___ Data to examine ___

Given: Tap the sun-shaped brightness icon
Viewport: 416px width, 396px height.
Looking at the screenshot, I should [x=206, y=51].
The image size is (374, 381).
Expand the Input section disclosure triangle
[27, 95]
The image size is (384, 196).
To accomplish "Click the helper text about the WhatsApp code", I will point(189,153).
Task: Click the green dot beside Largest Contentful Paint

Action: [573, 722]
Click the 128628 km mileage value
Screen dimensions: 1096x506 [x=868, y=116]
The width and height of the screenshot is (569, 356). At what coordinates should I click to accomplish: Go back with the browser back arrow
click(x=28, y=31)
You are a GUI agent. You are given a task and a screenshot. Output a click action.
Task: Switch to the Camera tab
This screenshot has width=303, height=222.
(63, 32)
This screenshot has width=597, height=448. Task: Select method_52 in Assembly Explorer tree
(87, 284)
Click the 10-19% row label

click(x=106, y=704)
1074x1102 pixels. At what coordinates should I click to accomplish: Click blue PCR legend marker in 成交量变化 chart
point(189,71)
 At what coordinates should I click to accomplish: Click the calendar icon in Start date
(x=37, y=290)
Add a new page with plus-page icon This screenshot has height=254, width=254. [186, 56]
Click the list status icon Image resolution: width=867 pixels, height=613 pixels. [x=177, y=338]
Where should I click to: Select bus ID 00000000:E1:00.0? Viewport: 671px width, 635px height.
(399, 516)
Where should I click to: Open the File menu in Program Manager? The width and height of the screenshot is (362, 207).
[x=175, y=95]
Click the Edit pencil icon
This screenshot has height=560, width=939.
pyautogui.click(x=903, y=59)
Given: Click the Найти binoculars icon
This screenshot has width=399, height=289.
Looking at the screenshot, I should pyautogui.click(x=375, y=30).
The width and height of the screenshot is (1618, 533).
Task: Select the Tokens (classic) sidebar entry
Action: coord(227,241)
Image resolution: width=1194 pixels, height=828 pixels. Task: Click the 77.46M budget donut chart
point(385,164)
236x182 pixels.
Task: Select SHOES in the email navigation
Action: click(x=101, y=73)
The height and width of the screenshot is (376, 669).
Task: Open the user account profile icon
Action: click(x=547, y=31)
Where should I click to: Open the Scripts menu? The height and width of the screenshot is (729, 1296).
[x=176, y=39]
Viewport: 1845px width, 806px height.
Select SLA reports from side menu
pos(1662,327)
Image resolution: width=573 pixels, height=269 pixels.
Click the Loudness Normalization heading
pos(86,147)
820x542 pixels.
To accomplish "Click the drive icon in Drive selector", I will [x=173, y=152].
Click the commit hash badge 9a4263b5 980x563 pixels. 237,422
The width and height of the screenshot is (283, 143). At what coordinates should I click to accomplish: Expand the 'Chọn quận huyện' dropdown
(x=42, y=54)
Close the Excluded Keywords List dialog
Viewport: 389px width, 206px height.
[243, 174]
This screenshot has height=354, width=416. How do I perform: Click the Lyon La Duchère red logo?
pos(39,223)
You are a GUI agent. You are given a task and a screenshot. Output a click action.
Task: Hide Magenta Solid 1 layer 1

___

What is needed: Reproduce the final stretch of the data above: every line from the one holding "The width and height of the screenshot is (283, 143)." through the end, inclusive, exactly as written and nothing else.

Result of this task:
The width and height of the screenshot is (283, 143). At what coordinates should I click to accomplish: Expand the 'Chọn quận huyện' dropdown
(x=42, y=54)
Close the Excluded Keywords List dialog
Viewport: 389px width, 206px height.
[243, 174]
This screenshot has height=354, width=416. How do I perform: Click the Lyon La Duchère red logo?
pos(39,223)
You are a GUI agent. You are given a task and a screenshot. Output a click action.
Task: Hide Magenta Solid 1 layer 1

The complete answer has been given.